MATERIALS PROVIDED Block Start
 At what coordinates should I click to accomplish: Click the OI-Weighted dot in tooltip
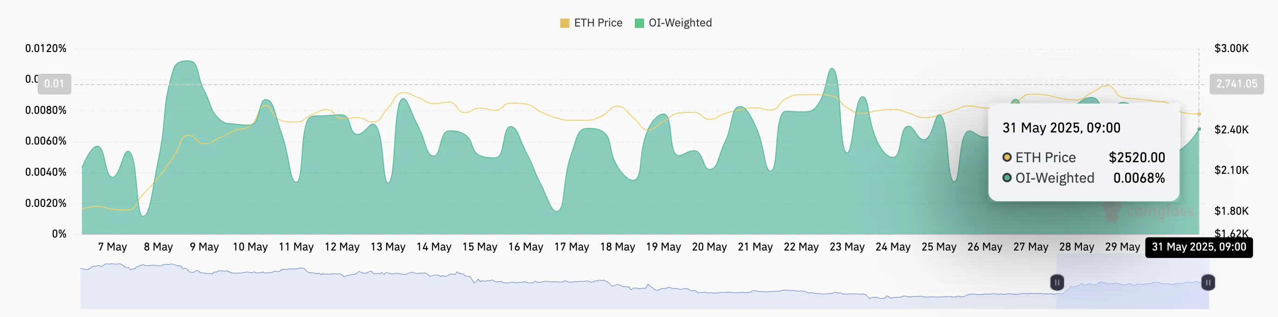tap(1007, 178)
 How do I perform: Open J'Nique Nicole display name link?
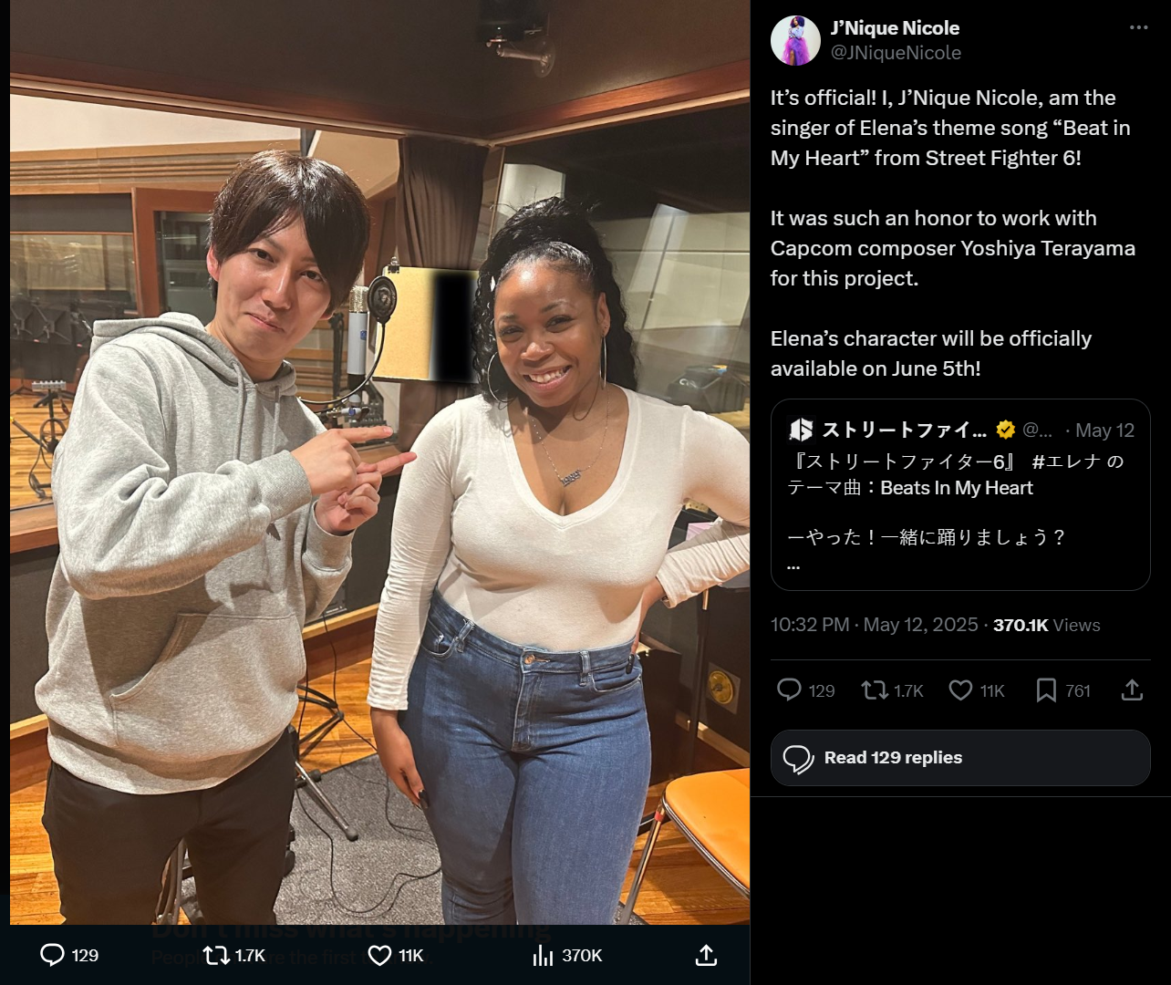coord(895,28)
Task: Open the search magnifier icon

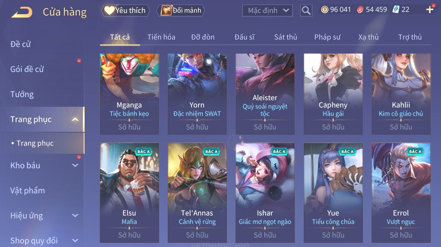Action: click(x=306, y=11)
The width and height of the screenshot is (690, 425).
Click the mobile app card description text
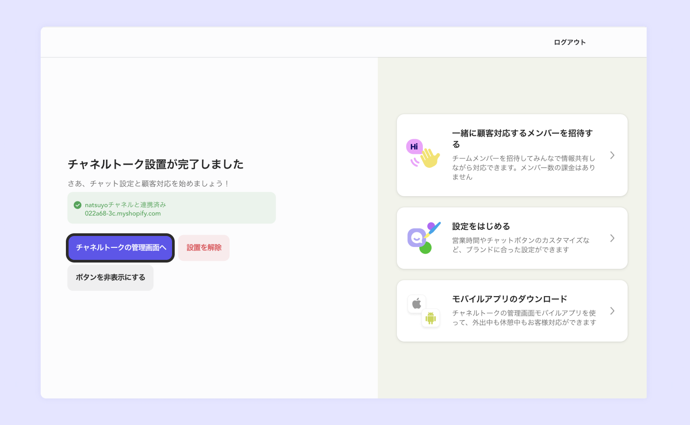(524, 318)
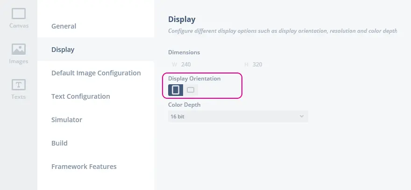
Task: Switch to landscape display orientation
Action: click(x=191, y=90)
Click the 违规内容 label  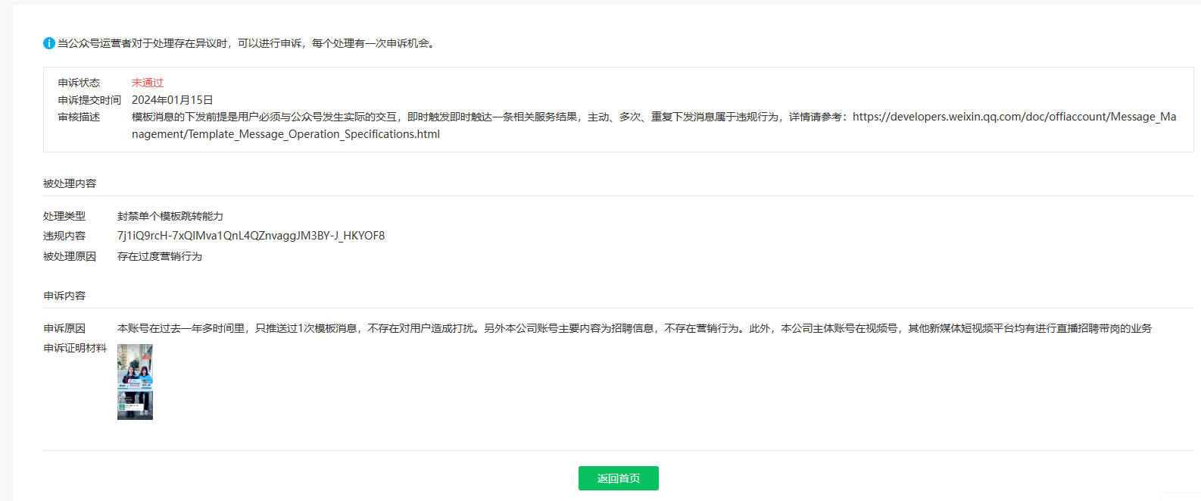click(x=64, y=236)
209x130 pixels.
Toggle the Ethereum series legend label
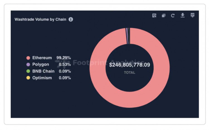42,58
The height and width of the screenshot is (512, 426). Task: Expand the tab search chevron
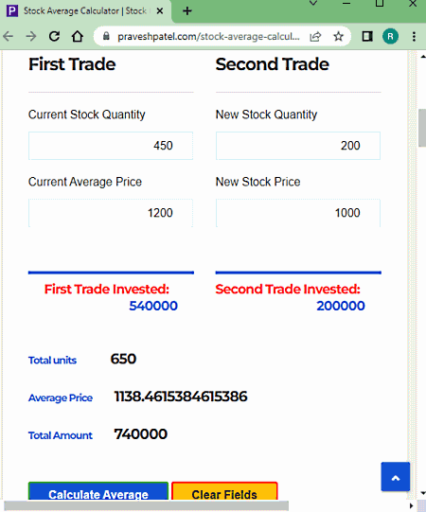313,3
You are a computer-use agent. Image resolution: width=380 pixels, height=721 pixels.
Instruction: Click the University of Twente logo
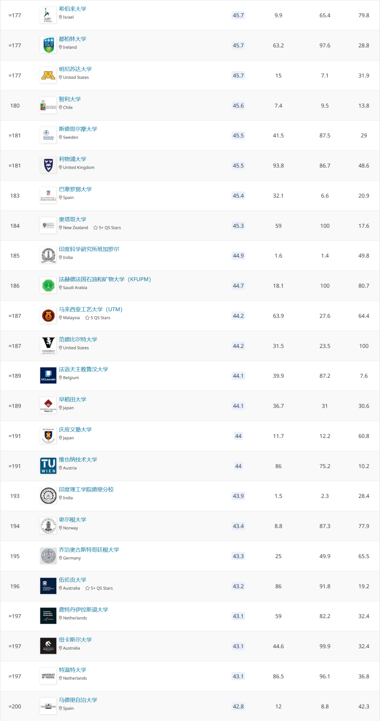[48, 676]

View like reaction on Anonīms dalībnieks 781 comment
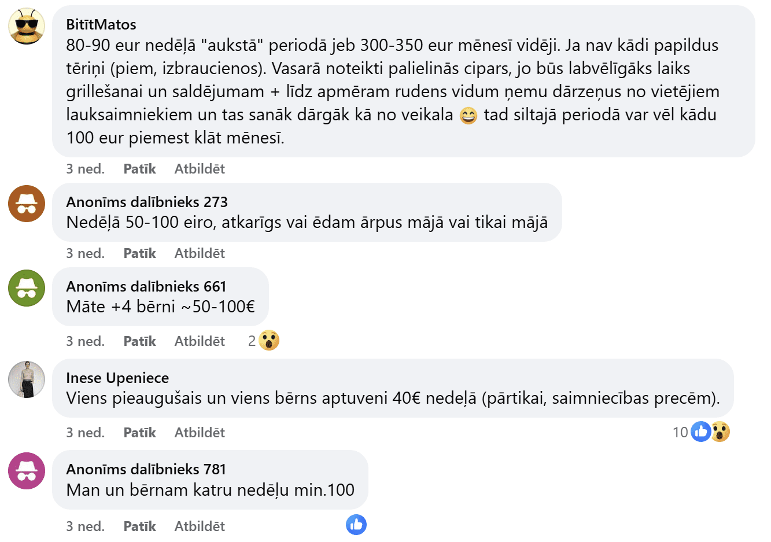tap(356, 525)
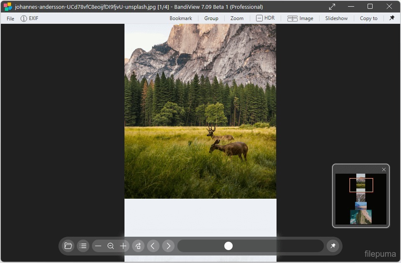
MATERIALS PROVIDED Block End
◆ THE TASK
Take the lines from the start of the entries through the line containing "The width and" and set them down exactly, leaving out every picture.

◆ RESPONSE TO THE TASK
 At what coordinates should I click to accomplish: Click the OI-Weighted dot in tooltip
tap(1007, 178)
 How do I perform: Open J'Nique Nicole display name link?
coord(895,28)
Task: Open the search magnifier icon

Action: click(x=306, y=11)
The width and height of the screenshot is (690, 425).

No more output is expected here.